What is an advanced yoga practice?
When I was new to my yoga practice, I would have said that an advanced practice was one that included a strong, vigorous flow and culminated in inversions, arm balances and complicated backbends.
I now believe that “advanced” is a state of mind. An advanced practice is one where you’re fully present, linking movement to breath and finding ease and spaciousness in the poses. The difficulty level of the poses is really beside the point.
In fact, I’ve found that a “basic” yoga class is often the best vehicle to get me into the zone in my yoga practice, where I’m no longer just working hard to get into my poses, but fully experiencing the practice. Basic doesn’t mean easy – the poses may be more fundamental, but if you approach the practice with the right frame of mind, a basic class can offer the opportunity to become truly engaged. And after all, isn’t that the whole point of yoga? The longer I do yoga, the more I find myself returning to basic classes to refresh my practice.
Here’s why a basic class is so essential to my yoga practice:
- Satisfaction: By keeping the poses simple, it allows me to explore each pose and transition in more detail than would be possible in a complicated flow class. I find that my Down Dogs, Warrior poses and Triangles are much more spacious and satisfying when I’m doing a basic practice, simply because there is more time and attention devoted to each foundational pose.
- Focus: My focus is more internalized in a basic class. Let’s face it – we all have some degree of competitiveness in us. I know I’ve found myself looking around the room and comparing my poses to others in the class, especially when trying to do the “fancy” poses. When the class is comprised mostly of more fundamental poses, I’m less likely to engage in watch-asana, and more interested in exploring how the pose feels in my body today.
- Meditation: A basic class can be a meditation in motion.
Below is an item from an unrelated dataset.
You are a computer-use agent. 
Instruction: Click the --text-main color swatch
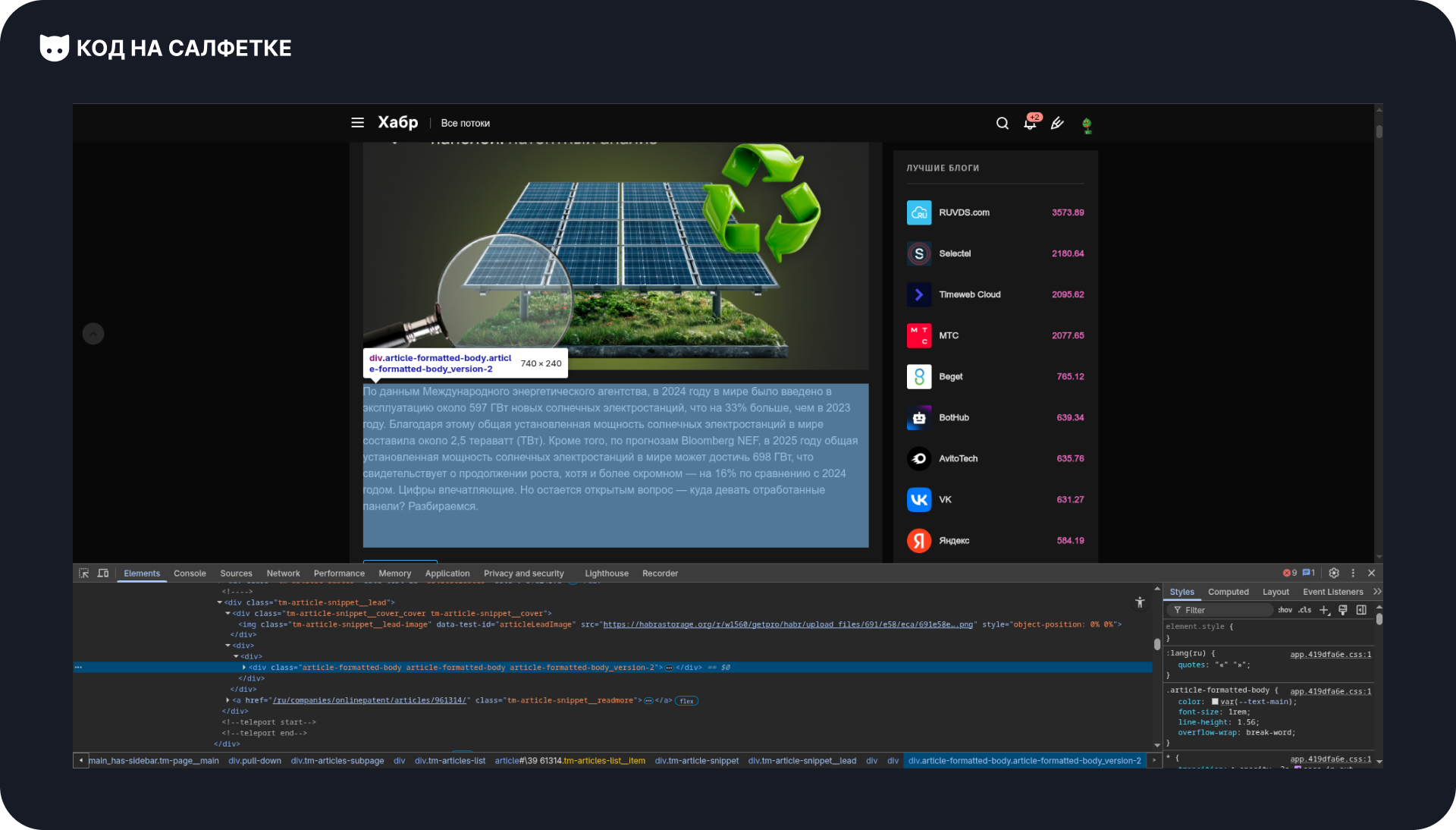click(1215, 702)
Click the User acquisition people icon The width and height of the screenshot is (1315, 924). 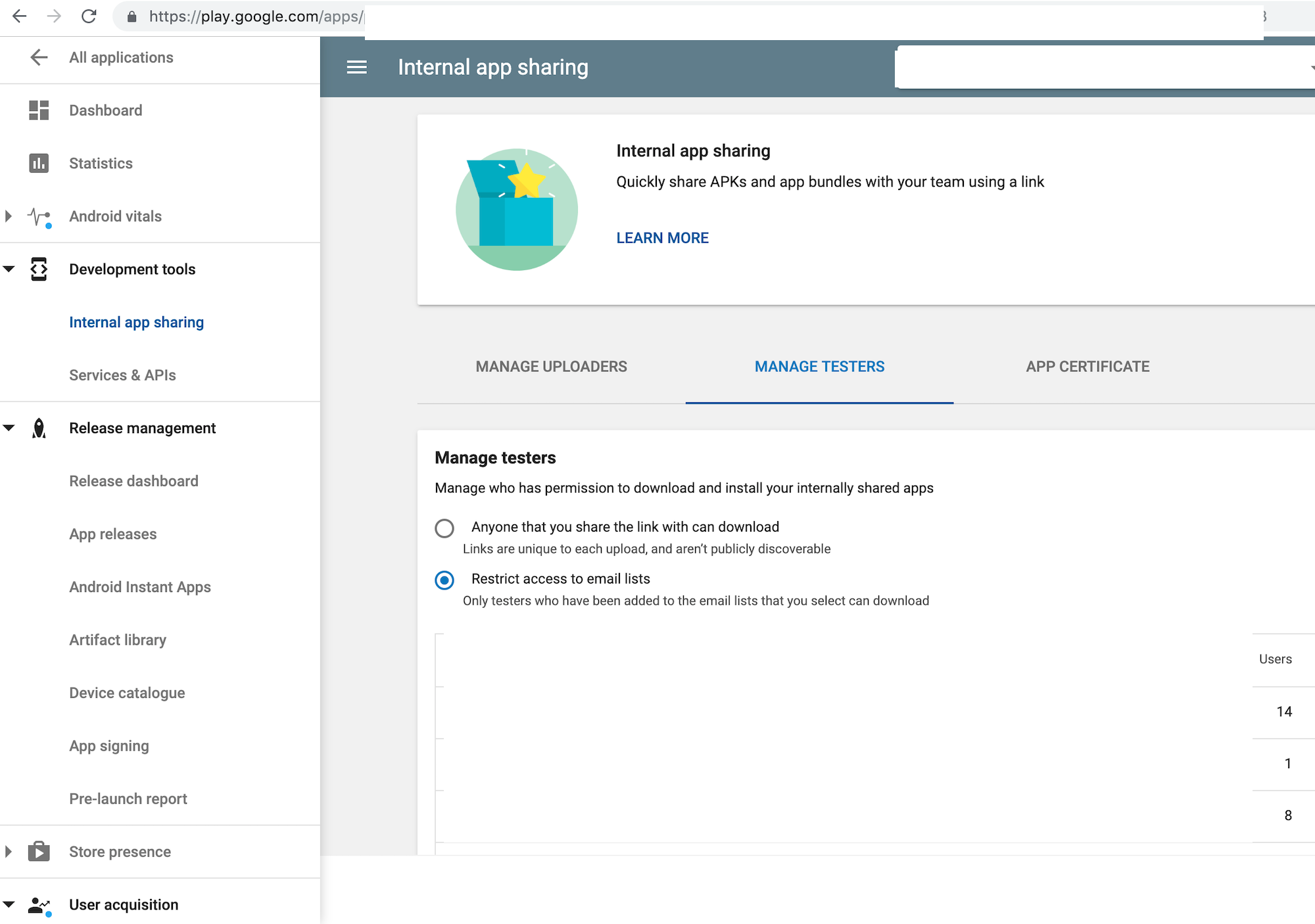tap(39, 904)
If you’ve practiced yoga for a long time, the poses offered in a basic class are probably ingrained in your mind and body. I tend not to overthink my movements in a basic class and instead, allow things to unfold as I observe the effect on my body.
- Muscle Memory: Revisiting foundational poses without regard to taking the practice further into more complicated poses can ironically make the complex poses more accessible. It should be no surprise that the component actions needed to get into the basic poses are pretty much the same as those needed in more complex poses. Ingraining these actions into your mind and muscle memory through a basic practice can allow you to move into the fancier poses with more ease because the foundations of the pose are already imprinted in your body.
- Freedom: When I walk into a class where I know that the poses will be accessible, I don’t waste time wondering about what the peak pose(s) will be, or whether the class will be too challenging for me. This frees my mind up to focus on the moment rather than looking ahead to what may be coming next.
- Breath work: I find I can focus more easily on synching my breath to my movements when the structure of the class is less complicated. When the breath flows freely and naturally, the movement is so much more effortless!
- Grace: The actual physical practice is only one small aspect of yoga. If attaining crazy Instagram-worthy poses is your main goal, taking gymnastics and contortionism will get you there faster than yoga. Everyone is drawn to yoga for a different reason, but I’m willing to bet that physical strength and greater flexibility are only a portion of why you have a yoga practice. A basic class allows me to tap into the other aspects of the practice that I love – finding calm and ease and contentment in my movement, and learning to develop grace under pressure.
- The “AHA” Moment: I’ve had more “Aha!” moments in basic classes than I can count. When the poses are more fundamental, it allows me to focus more on what the instructor is trying to convey, whether it’s a theme or unique cues or an interesting sequence or transition. I’m an analytical person at heart, so it brings me to my happy place to discover new insights in my practice.
So, if you’ve avoided basic classes because you feel your practice has advanced beyond the basic, you may want to revisit this notion. Keep an open mind and an open heart, try a basic class with an instructor that you connect with and you may be surprised at what you may learn!
May Louie first took yoga in college to fulfill a Phys-Ed requirement and immediately fell in love. She, unfortunately, did not continue with her practice but reconnected with it when she retired from her corporate job in 2002 and has since become a serious yoga enthusiast. After her second retirement last year, she completed her 200-hour RYT certification, studying with Dina Crosta, Ellen Mosko, and Jamie Segal Hanley, with a focus on alignment based flow.